Lies that we may believe/tell part 2 (superstitions)

If a black cat crosses your way

It’s bad luck

If you walk under a ladder

It’s bad luck

If you break a mirror

It’s bad luck

Friday the 13th

It’s bad luck

A four-leaf clover

It’s good luck

I think that superstition can be one category of lies. Some superstitions are not really lies, rather they are a morphed version of the truth.

The reasons why these superstitions became famous and were believed blindly may be because of several logical explanations.

These superstitions may have stemmed from daily occurrences which people believed blindly. For instance, a black cat crossing your path may be bad luck because cats were supposedly witches but a totally logical explanation could be that many a time, people would be scared of a black cat at night because they blend with the darkness of the night and their eyes may illuminate and scare people. Maybe they would fall or they would meet with an accident. Moreover, there were no street lights in the dark, which means that these accidents would be more likely. So maybe that’s why people were told that a black cat crossing your path is bad luck. But nowadays with street lights, torches, and better understanding, this is more of a falseness.

Walking under a ladder came about centuries ago when people (in England) drank ale at lunch and drunken painters and handyman would likely drop a bucket of paint if you walk under the ladder.

Broken mirrors were expensive at one time and once a maid broke it and she was sentenced to 7 years in prison. The superstition may have stemmed from this incident. Moreover, if you break a mirror, you may hurt yourself with the broken shards.

EXTRACTED ENTRIES:
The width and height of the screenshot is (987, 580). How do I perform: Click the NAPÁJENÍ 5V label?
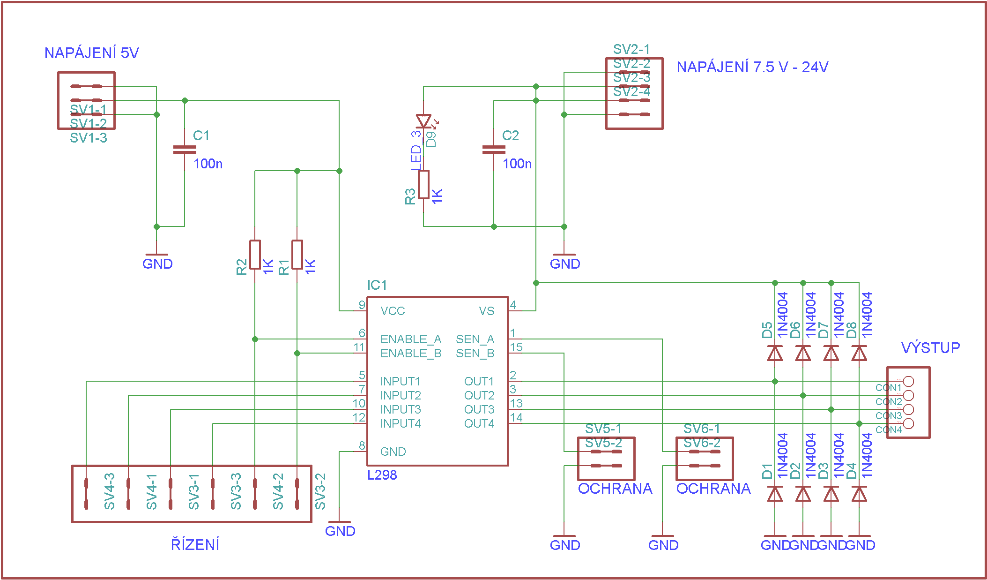(x=92, y=53)
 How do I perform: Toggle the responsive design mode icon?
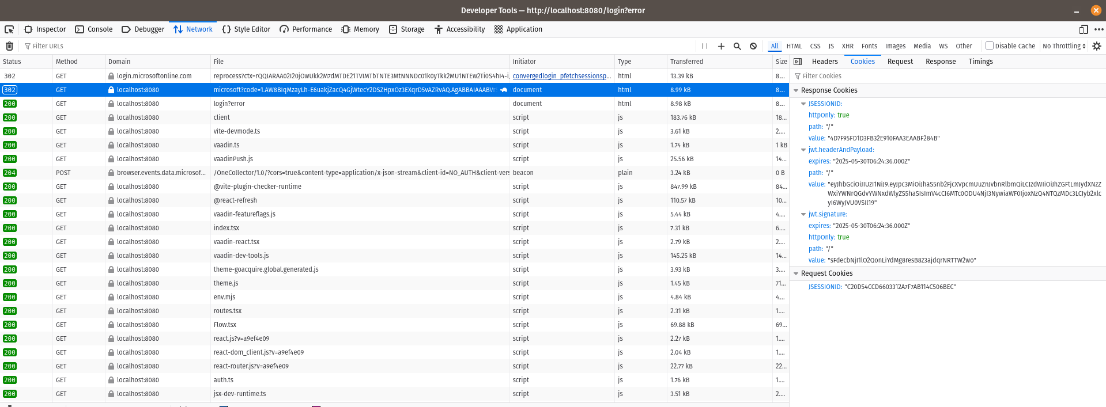pyautogui.click(x=1084, y=29)
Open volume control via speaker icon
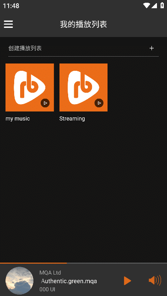Viewport: 167px width, 296px height. [155, 280]
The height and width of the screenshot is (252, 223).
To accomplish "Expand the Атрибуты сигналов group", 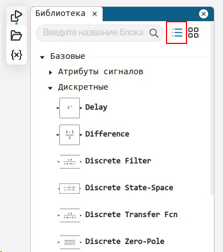I will point(50,73).
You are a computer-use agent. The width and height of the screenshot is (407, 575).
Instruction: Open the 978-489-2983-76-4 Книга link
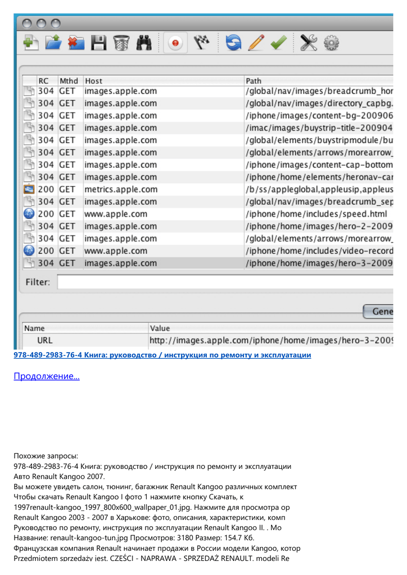[162, 355]
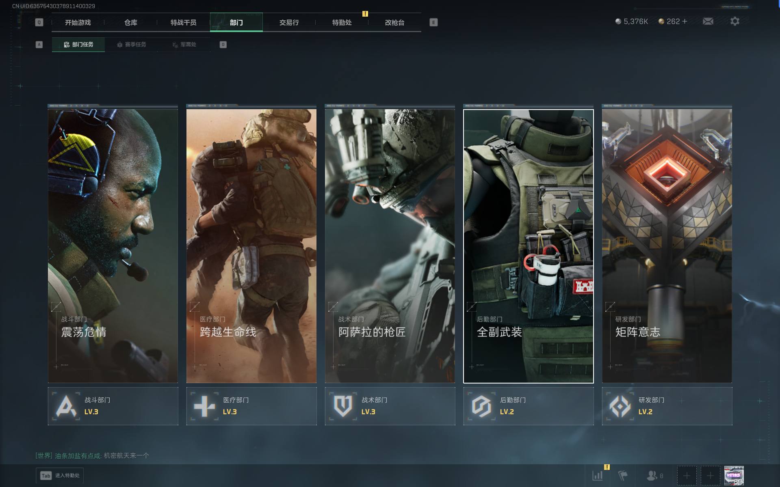This screenshot has height=487, width=780.
Task: Select the 赛季任务 sub-tab
Action: click(x=131, y=45)
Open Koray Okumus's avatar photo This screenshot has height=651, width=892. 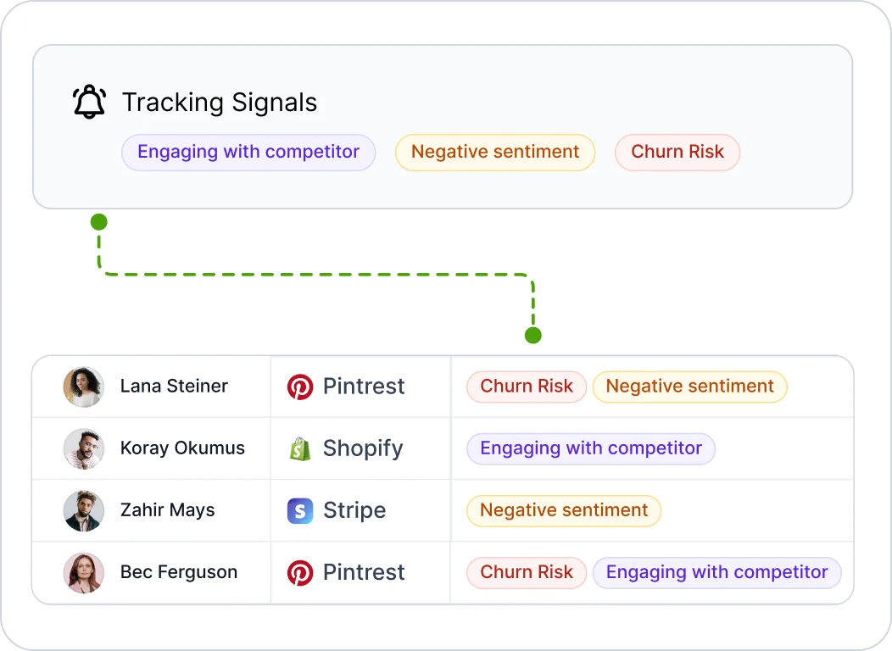coord(84,448)
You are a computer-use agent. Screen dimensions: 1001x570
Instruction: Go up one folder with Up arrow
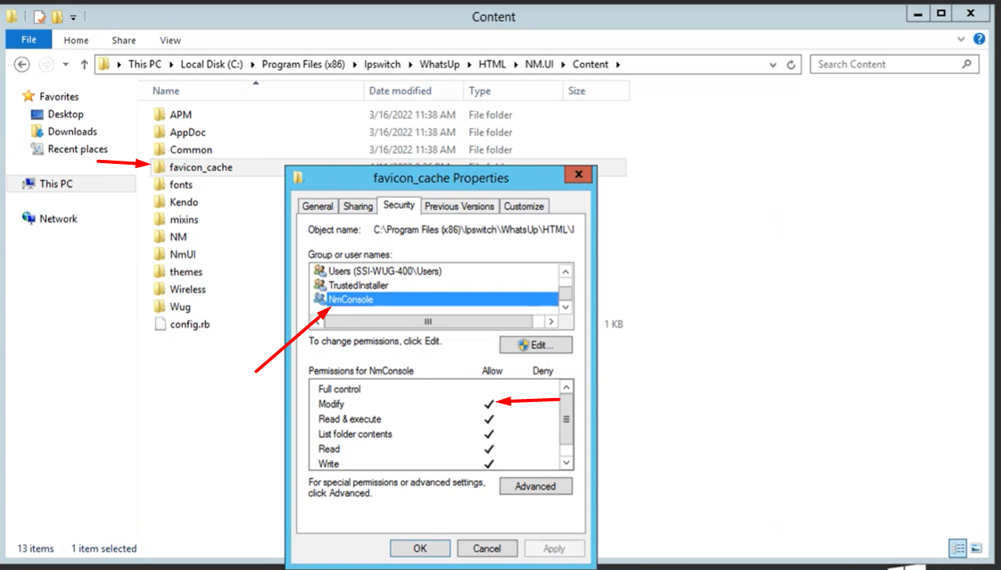pos(84,65)
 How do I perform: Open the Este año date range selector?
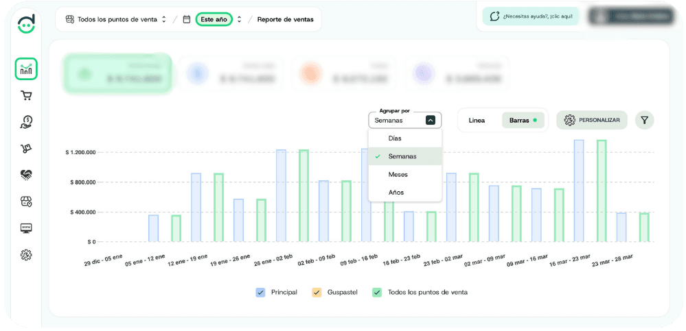[x=214, y=19]
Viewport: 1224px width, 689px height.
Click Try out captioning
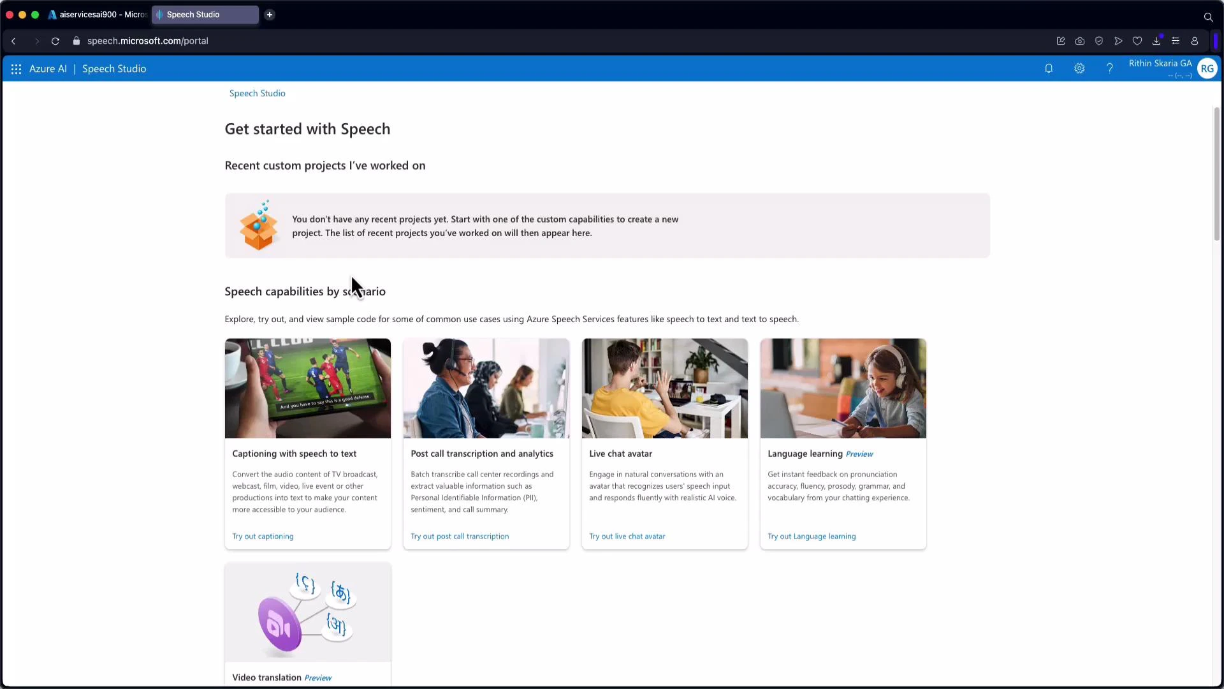click(262, 536)

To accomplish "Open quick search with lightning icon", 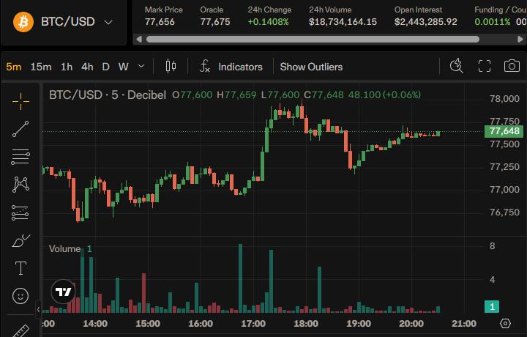I will [x=457, y=66].
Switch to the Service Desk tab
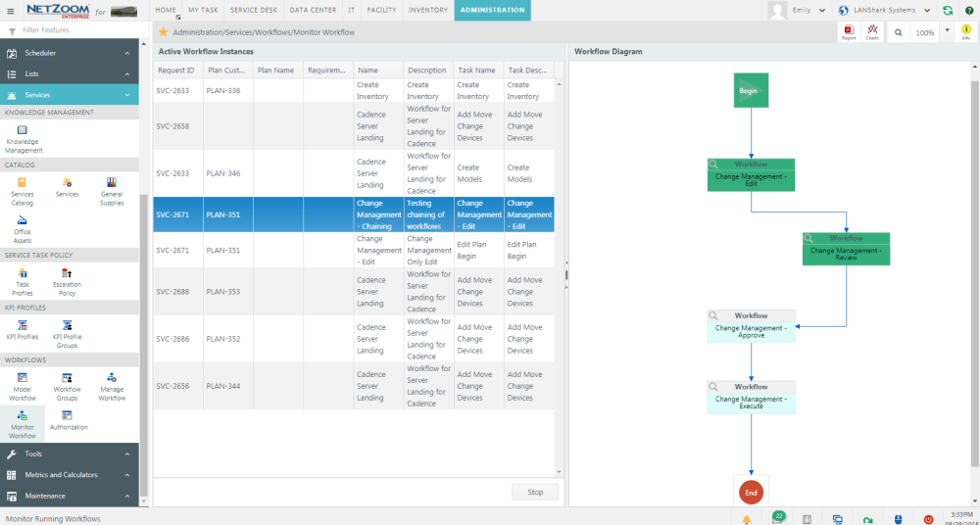The height and width of the screenshot is (525, 980). 252,10
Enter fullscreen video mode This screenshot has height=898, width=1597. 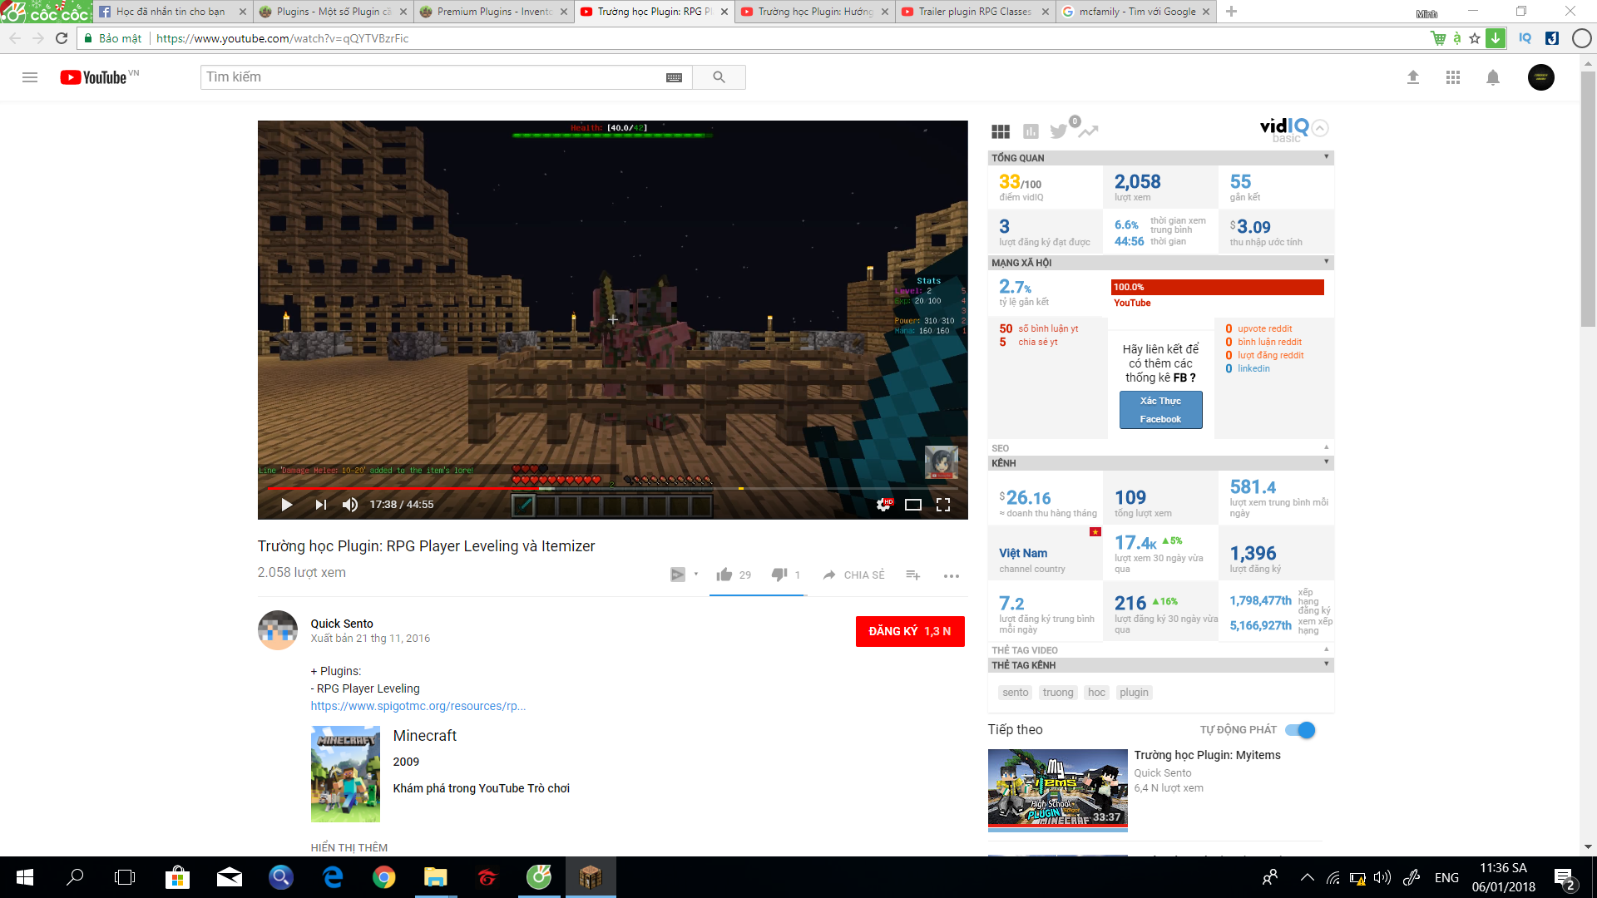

WHAT YOU NEED TO DO:
**A)** Write out the superstitions post word for word from "These superstitions may" to "of a falseness.".
**B)** Extract the entries verbatim from the line with "You are a computer-use agent. The" to the line with "Action: click(x=131, y=45)", including both of those lines and nothing else. Leave out the pictures.
The superstitions post and the entries are unrelated material.

SOLVED PROBLEMS:
**A)**
These superstitions may have stemmed from daily occurrences which people believed blindly. For instance, a black cat crossing your path may be bad luck because cats were supposedly witches but a totally logical explanation could be that many a time, people would be scared of a black cat at night because they blend with the darkness of the night and their eyes may illuminate and scare people. Maybe they would fall or they would meet with an accident. Moreover, there were no street lights in the dark, which means that these accidents would be more likely. So maybe that’s why people were told that a black cat crossing your path is bad luck. But nowadays with street lights, torches, and better understanding, this is more of a falseness.

**B)**
You are a computer-use agent. The width and height of the screenshot is (407, 575).
Instruction: Open the 978-489-2983-76-4 Книга link
[162, 355]
This screenshot has height=487, width=780.
Task: Select the 赛季任务 sub-tab
Action: click(x=131, y=45)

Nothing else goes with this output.